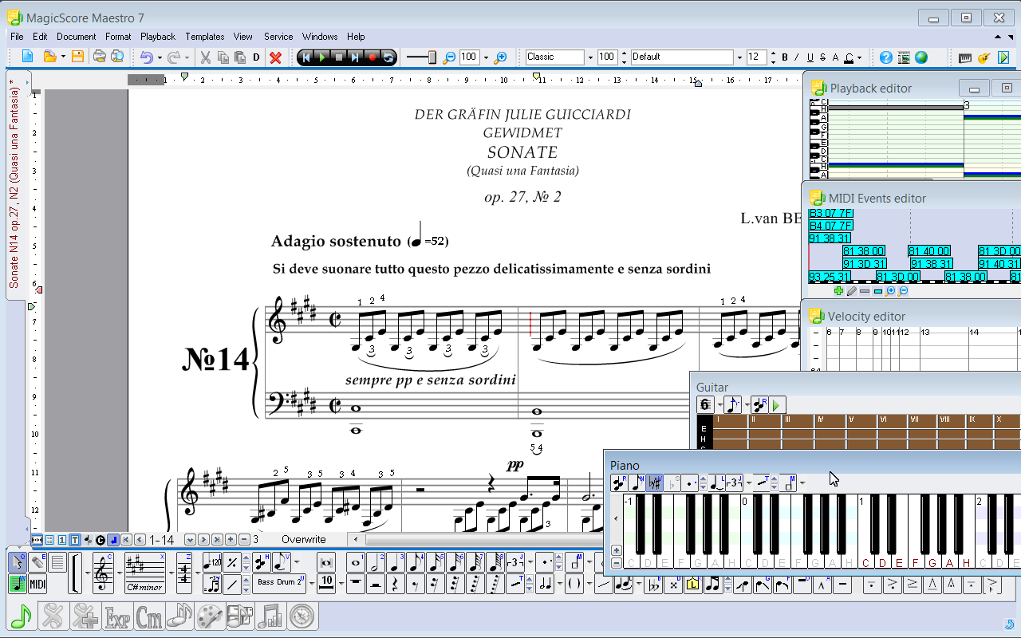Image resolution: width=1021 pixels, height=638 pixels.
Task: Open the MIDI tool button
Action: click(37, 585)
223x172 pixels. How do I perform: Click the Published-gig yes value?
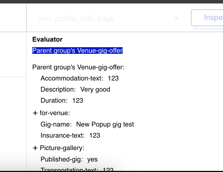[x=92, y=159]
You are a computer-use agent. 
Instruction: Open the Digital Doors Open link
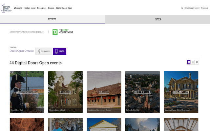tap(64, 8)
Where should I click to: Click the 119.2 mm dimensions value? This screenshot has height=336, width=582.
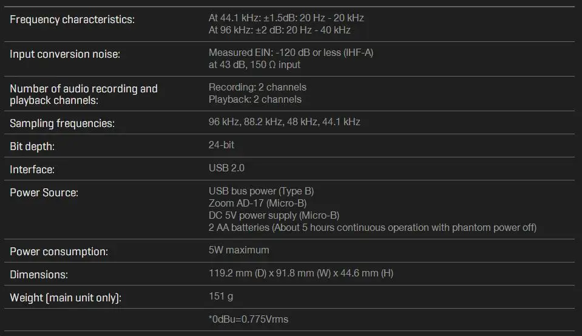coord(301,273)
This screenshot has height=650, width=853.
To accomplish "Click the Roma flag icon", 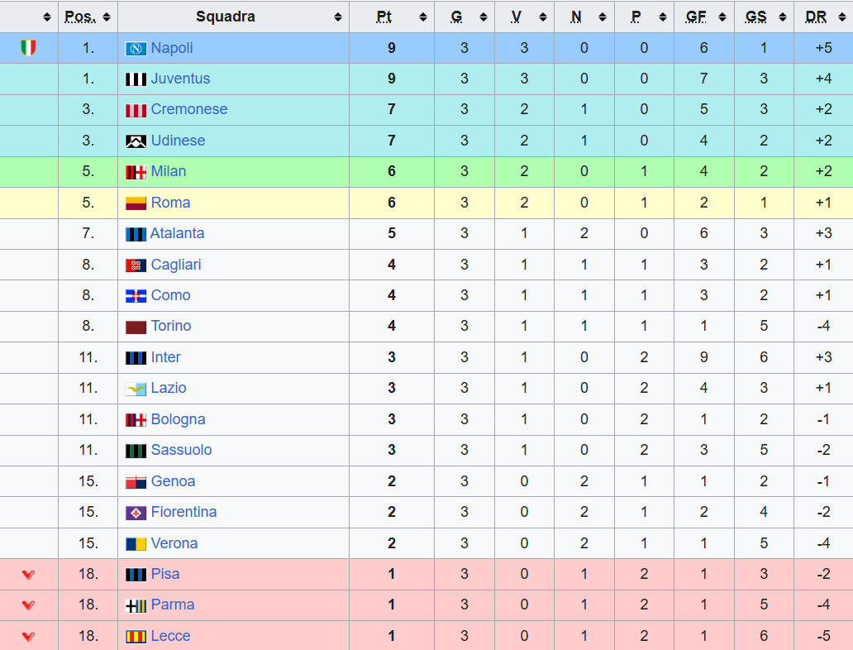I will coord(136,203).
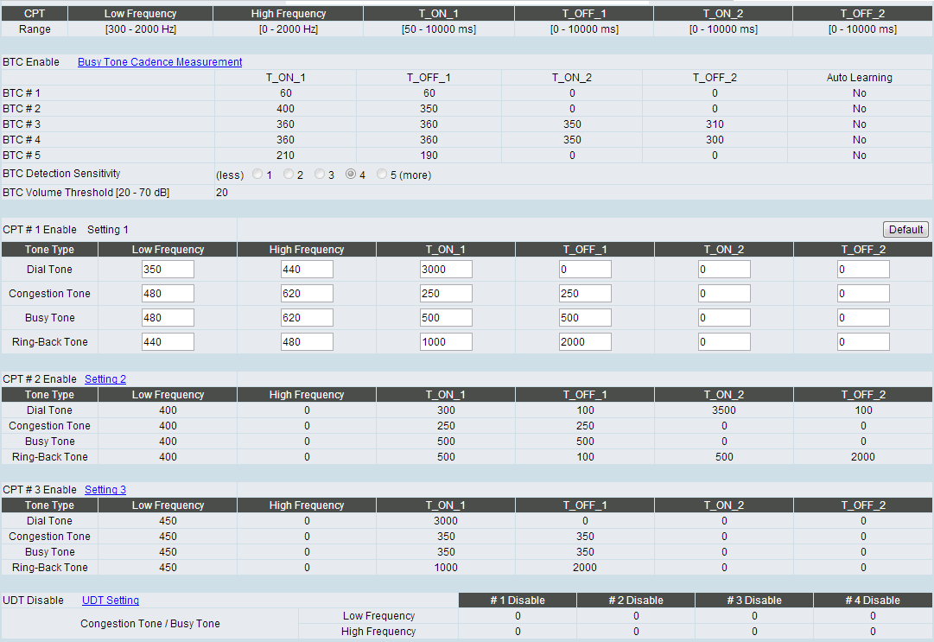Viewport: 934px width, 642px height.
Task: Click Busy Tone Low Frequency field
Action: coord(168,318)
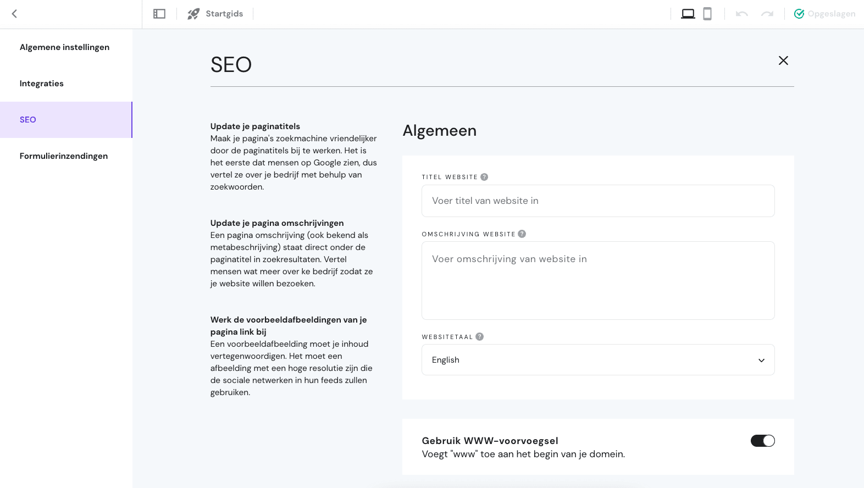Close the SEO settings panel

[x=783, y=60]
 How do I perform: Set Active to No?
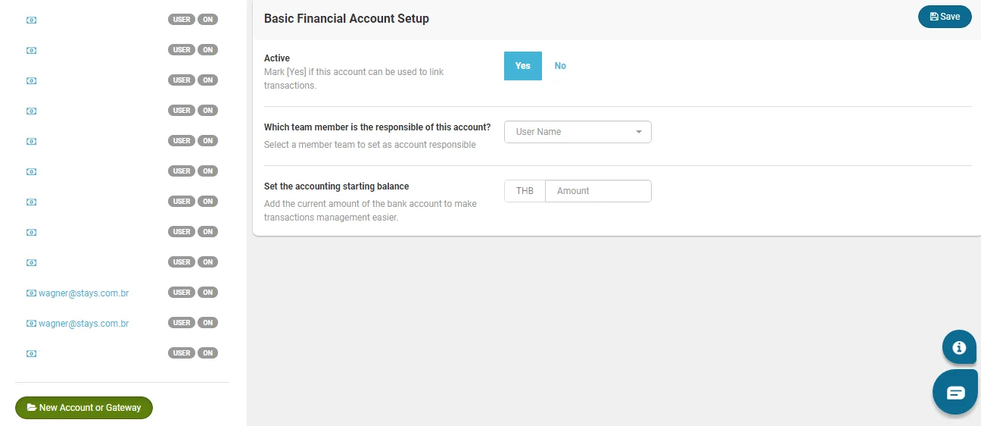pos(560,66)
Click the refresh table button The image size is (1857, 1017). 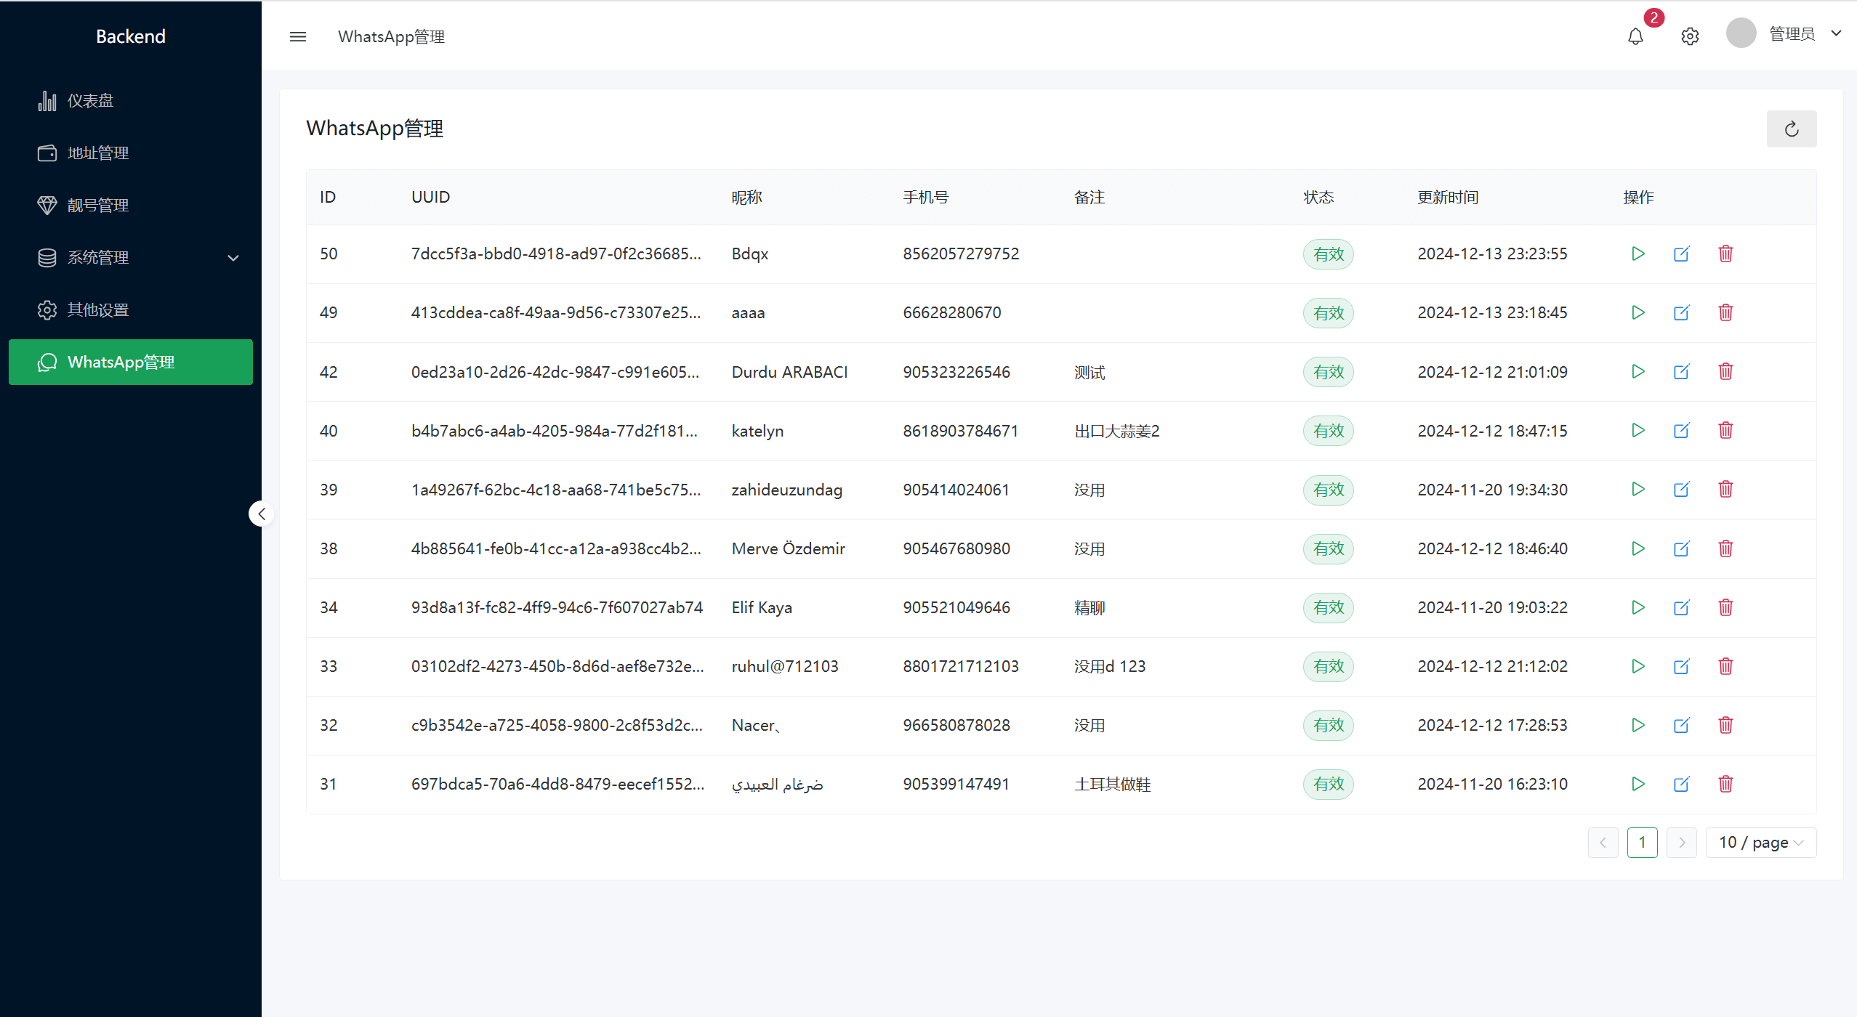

=== TASK BRIEF ===
Convert the data, starting at the line that contains "How do I perform: Set Active to No?" and ending at the last line of the data, into a JSON list of strings with one string per line and blank lines left out. Omit the pictures.

=== RESPONSE FOR THIS EXERCISE ===
[
  " How do I perform: Set Active to No?",
  "pos(560,66)",
  "Click the refresh table button The image size is (1857, 1017). "
]